En esa misión, el gran actor protagónico es el Tribunal Supremo Electoral, que no debe ahorrar esfuerzos ni recursos para darle al ciudadano garantías, condiciones y confianza para que pueda acudir a los recintos electorales con la certeza de que estará cumpliendo con un deber ciudadano sin poner en riesgo su salud, así como tampoco estará amenazada la integridad de sus familiares.
Es probable que el 18 de octubre muchos ciudadanos decidan no ir a votar -además alentados ahora por la suspensión de sanciones duras, como ocurría hasta la anterior elección- porque imaginarán una fila ante la mesa de jurados, pensarán en la congregación de personas en los patios de los colegios, supondrán algún contacto con los miembros de la mesa, recordarán que deben firmar un libro, temerán ingresar a un espacio reducido donde otras personas ya apoyaron sus brazos para marcar la papeleta y finalmente harán memoria que deben pintar un dedo con tinta indeleble. 

Además, en Bolivia la jornada electoral es un día muy social, donde los votantes se encuentran en las afueras del establecimiento o en las colas y se dan a la charla con actualización de estados personales, familiares o laborales, y ese será también un motivo adicional que, si bien en otras ocasiones era agradable, ahora puede infundir cierto temor.

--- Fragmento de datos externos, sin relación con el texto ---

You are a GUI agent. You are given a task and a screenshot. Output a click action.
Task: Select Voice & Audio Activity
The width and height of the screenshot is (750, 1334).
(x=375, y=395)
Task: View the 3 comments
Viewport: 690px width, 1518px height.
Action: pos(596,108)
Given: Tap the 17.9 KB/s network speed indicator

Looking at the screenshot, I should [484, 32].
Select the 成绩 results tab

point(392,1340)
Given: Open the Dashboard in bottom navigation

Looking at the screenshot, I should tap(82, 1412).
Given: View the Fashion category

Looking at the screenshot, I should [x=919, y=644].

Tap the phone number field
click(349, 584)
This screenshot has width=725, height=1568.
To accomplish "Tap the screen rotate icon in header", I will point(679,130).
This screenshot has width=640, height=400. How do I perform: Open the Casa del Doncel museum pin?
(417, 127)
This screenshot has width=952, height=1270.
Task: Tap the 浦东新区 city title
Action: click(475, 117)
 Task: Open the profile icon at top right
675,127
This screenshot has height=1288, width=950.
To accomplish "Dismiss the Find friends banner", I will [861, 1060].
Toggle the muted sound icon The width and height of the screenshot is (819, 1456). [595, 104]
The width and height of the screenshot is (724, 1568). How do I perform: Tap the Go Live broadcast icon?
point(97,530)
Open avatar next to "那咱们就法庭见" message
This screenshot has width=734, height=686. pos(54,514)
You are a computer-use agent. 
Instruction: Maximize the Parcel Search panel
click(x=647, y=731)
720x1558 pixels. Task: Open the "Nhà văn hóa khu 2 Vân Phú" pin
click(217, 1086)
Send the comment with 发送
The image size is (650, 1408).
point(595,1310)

Un vocal del TSE adelantó que la población votará en dos grupos, según terminación de la cédula de identidad: unos en la mañana y otros en la tarde; también se sabe que la jornada de votación se extenderá de ocho a nueve horas.
Hasta ahora se conocen esos dos pequeños cambios, pero está claro que serán insuficientes para hacer frente a un enemigo mayor como es el miedo. El Tribunal Supremo Electoral tiene que hacer esfuerzos en la misma medida de su nombre para derrotar al ausentismo proponiendo auténticas transformaciones, audaces y significativas, si quiere tener alguna esperanza de éxito el tercer domingo de octubre.

Para comenzar, una hora adicional para la votación parece insuficiente, y por contraste a la lógica de que a menor cantidad de tiempo mayor concentración de personas, debiera el TSE considerar ampliar dos o tres horas la jornada y hacer una distribución más holgada de tiempos y terminaciones de cédulas de identidad.

Además, hará falta informar con bastante tiempo de las medidas de bioseguridad que se establecerán en los recintos de votación, hacer campañas educativas, convencer a la población, en definitiva, de que votar no implicará ningún riesgo de contagio por todas las previsiones e innovaciones que debe proponer el Órgano Electoral.

Creatividad y audacia, con esa actitud tiene que actuar el TSE que el 18 de octubre también irá a las urnas a ganar o perder, según sea la afluencia de votantes y las condiciones que le ofrezca a los ciudadanos para ejercer su derecho y cumplir con su deber con el país.